Découvertes imprévues de la mission Roman : le directeur scientifique adjoint s’exprime

« Ces découvertes que l’on ne peut même pas encore prévoir », avec le directeur scientifique adjoint de la mission Roman

Ces découvertes que l’on ne peut même pas encore prévoir

La mission du télescope spatial Nancy Grace Roman de la NASA repose sur un double pari : d’un côté, une ambition scientifique inédite visant à multiplier par 15 le nombre d’exoplanètes connues ; de l’autre, une démonstration technologique cruciale qui ouvrira la voie au prochain grand observatoire dédié à la recherche de vie ailleurs et à la photographie, pour la toute première fois, de planètes semblables à la nôtre.

Décryptage d’une mission aux multiples facettes, avec Bertrand Mennesson, directeur scientifique adjoint de la mission Roman au Jet Propulsion Laboratory de la NASA.

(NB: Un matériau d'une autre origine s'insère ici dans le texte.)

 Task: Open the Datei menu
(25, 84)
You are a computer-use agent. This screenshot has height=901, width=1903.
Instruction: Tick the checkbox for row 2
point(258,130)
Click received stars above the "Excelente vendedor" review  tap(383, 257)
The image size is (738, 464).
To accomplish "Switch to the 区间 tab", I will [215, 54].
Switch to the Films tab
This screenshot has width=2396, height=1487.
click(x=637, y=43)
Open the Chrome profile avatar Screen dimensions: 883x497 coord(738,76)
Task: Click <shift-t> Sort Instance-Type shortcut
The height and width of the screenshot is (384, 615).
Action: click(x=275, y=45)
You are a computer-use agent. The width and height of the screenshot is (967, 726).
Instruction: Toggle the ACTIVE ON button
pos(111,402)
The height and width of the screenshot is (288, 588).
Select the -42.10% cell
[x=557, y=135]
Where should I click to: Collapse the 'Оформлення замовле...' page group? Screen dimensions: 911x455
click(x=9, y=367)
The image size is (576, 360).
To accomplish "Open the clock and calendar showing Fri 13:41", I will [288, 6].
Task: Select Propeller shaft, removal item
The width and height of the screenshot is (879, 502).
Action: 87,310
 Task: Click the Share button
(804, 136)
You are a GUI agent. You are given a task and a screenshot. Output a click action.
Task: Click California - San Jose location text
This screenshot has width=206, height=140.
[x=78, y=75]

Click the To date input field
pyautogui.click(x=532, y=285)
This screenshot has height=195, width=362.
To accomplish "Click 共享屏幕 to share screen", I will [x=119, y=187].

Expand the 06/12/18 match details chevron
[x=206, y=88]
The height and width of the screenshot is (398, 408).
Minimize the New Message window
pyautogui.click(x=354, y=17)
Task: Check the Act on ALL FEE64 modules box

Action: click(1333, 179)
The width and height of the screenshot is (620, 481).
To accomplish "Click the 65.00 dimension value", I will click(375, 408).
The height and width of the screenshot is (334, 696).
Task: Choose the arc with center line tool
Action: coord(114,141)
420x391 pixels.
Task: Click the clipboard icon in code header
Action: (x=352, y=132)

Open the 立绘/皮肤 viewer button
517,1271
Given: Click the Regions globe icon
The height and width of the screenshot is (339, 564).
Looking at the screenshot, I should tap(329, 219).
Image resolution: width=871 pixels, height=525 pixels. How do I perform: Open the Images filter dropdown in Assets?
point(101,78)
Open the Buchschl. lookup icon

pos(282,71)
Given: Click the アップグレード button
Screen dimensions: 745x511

Un bond spectaculaire dans le recensement des exoplanètes

D’un point de vue scientifique, Roman utilisera trois méthodes complémentaires : la microlentille gravitationnelle, les transits et l’imagerie directe. Cette recherche à grande échelle devrait permettre de découvrir environ 100 000 nouvelles exoplanètes, un bond spectaculaire par rapport aux quelque 8 284 actuellement répertoriées.

La microlentille gravitationnelle : traquer les mondes les plus discrets

Roman surveillera des centaines de millions d’étoiles à la recherche de variations de luminosité qui signaleraient un phénomène de microlentille gravitationnelle. Ce phénomène se produit lorsque deux étoiles sont très proches de notre point d’observation, déformant la lumière de l’étoile la plus éloignée. Les planètes orbitant autour de l’étoile au premier plan peuvent également modifier cette lumière, permettant ainsi de détecter des mondes aussi légers que Mars.

Les transits : la moisson statistique

Les scientifiques analyseront les données pour détecter de légères baisses de luminosité causées par le passage d’une planète devant son étoile. Cette méthode est particulièrement efficace pour repérer les grandes planètes orbitant très près de leur étoile. Roman devrait ainsi découvrir environ 100 000 de ces mondes gigantesques et chauds, augmentant considérablement le catalogue des planètes connues.

Le coronographe : une démonstration technologique tournée vers l’avenir

La mission Roman comporte également une dimension stratégique majeure : celle d’une démonstration technologique destinée à préparer l’Observatoire des mondes habitables (HWO), le futur télescope spatial de la NASA conçu pour photographier, pour la première fois, des planètes semblables à la Terre.

Un tremplin technologique vers l’Observatoire des mondes habitables

Roman permettra de valider des technologies qui seront directement transposables à l’Observatoire des mondes habitables. Parmi celles-ci figurent la capacité à détecter et corriger de minuscules variations d’aberration en temps quasi réel.

L’inattendu : la vraie promesse de Roman

Au-delà des catégories de planètes déjà envisagées, c’est peut-être sur le terrain de l’imprévisible que Roman se révélera le plus fascinant. Les découvertes pourraient défier notre compréhension actuelle de la formation planétaire.

L’histoire récente de la découverte des exoplanètes montre que les observations peuvent influencer les théories. Selon Bertrand Mennesson, « L’histoire récente nous a révélé des observations qui ont ensuite informé les théories. Je pense que Roman fera pareil, et nous ne pouvons pas encore savoir aujourd’hui de quelle manière. »

La promesse la plus excitante de la mission Roman réside peut-être dans cette part d’inconnu, au-delà des 100 000 exoplanètes qu’elle s’apprête à révéler.